* [Texto]:
Qual é o horizonte?

Hoje quero falar sobre tecnologia e deslumbramento. Sou a favor de ambas.

Constato que a educação emocional não acompanhou o desenvolvimento tecnológico.

Os comportamentos aditivos crescem exponencialmente. A sociedade está extremamente oral (necessidade de consumo imediato e de estímulo permanente) e, por isso, com muita dificuldade em gerir o vazio. Isto passa-se com crianças, jovens e graúdos. Basta observar à nossa volta o que está a acontecer. Os olhares estão, com muita frequência, postos no écran.

Olhar para o horizonte e para os olhos do outro já não é assim tão habitual. Paralelamente a isso, as doenças psicossomáticas, depressão e outras doenças mentais crescem exponencialmente, nomeadamente na infância e na adolescência, já para não mencionar os dados catastróficos de suicídio.

A sociedade tem que reaprender a estar em relação, sem o recurso ao virtual; precisa de aprender a usar a tecnologia em seu benefício. Parece-me que temos todos que assumir que é necessário agir quanto antes nesta matéria, sob pena deste fenómeno se transformar numa questão de saúde pública (se é que já não é).

Uns enviam emails à 1 hora da manhã, mas outros abrem esses emails. Somos todos responsáveis e coniventes. A facilidade de clicar em ENVIAR vai tomando conta dos nossos automatismos. E quem está do outro lado também sabe que poderá ter uma surpresa ao abrir a caixa de correio eletrónico. A ansiedade dá cabo de nós e, por vezes, é irresistível. Antigamente, podíamos escrever uma carta à 1 hora da manhã, mas só no dia seguinte íamos pôr a carta no correio. Os limites eram mais orgânicos. A resiliência era mais natural.

* [Tarefas a realizar]:
A) Segundo o texto, por que motivo tem a sociedade muita dificuldade em gerir o vazio? Responda em uma a três frases.
B) Responda a estas perguntas sobre o texto, uma por linha:
(i) Em que fases da vida o texto diz que as doenças psicossomáticas, a depressão e outras doenças mentais crescem exponencialmente?
(ii) Que palavra em maiúsculas o texto associa à facilidade de clicar?
(iii) A que hora da manhã se referem os emails e a carta mencionados?
C) Indique se cada afirmação está de acordo com o texto. Justifique com as palavras exatas do texto.
(i) O texto declara-se contra a tecnologia.
(ii) O texto afirma que a educação emocional acompanhou o desenvolvimento tecnológico.
(iii) O texto considera que a responsabilidade é de todos.

* [Dados fornecidos]:
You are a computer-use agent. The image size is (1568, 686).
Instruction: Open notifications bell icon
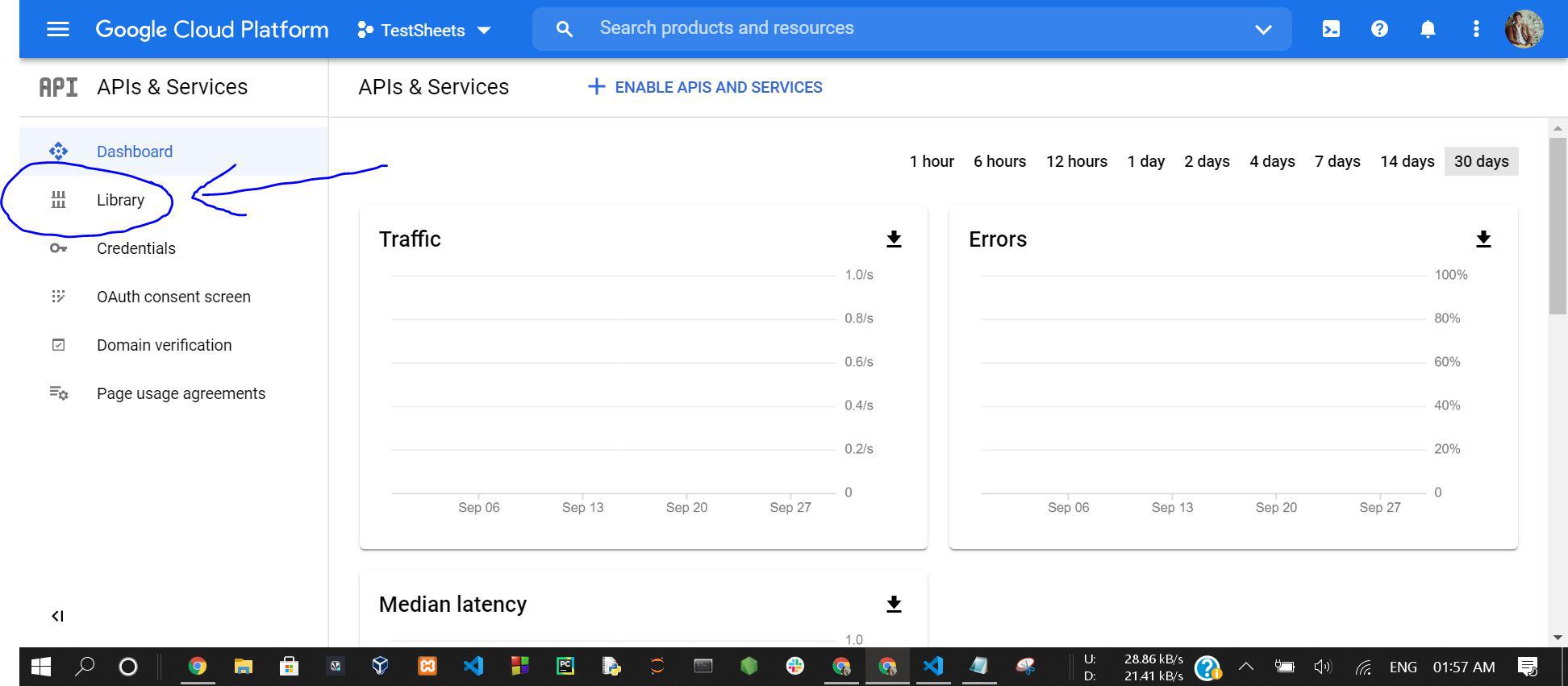[1428, 30]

* [Respostas às tarefas]:
A) A sociedade está extremamente oral, com necessidade de consumo imediato e de estímulo permanente. Por isso tem muita dificuldade em gerir o vazio.

B)
(i) Na infância e na adolescência.
(ii) ENVIAR.
(iii) À 1 hora da manhã.

C)
(i) Não: "Sou a favor de ambas."
(ii) Não: "a educação emocional não acompanhou o desenvolvimento tecnológico."
(iii) Sim: "Somos todos responsáveis e coniventes."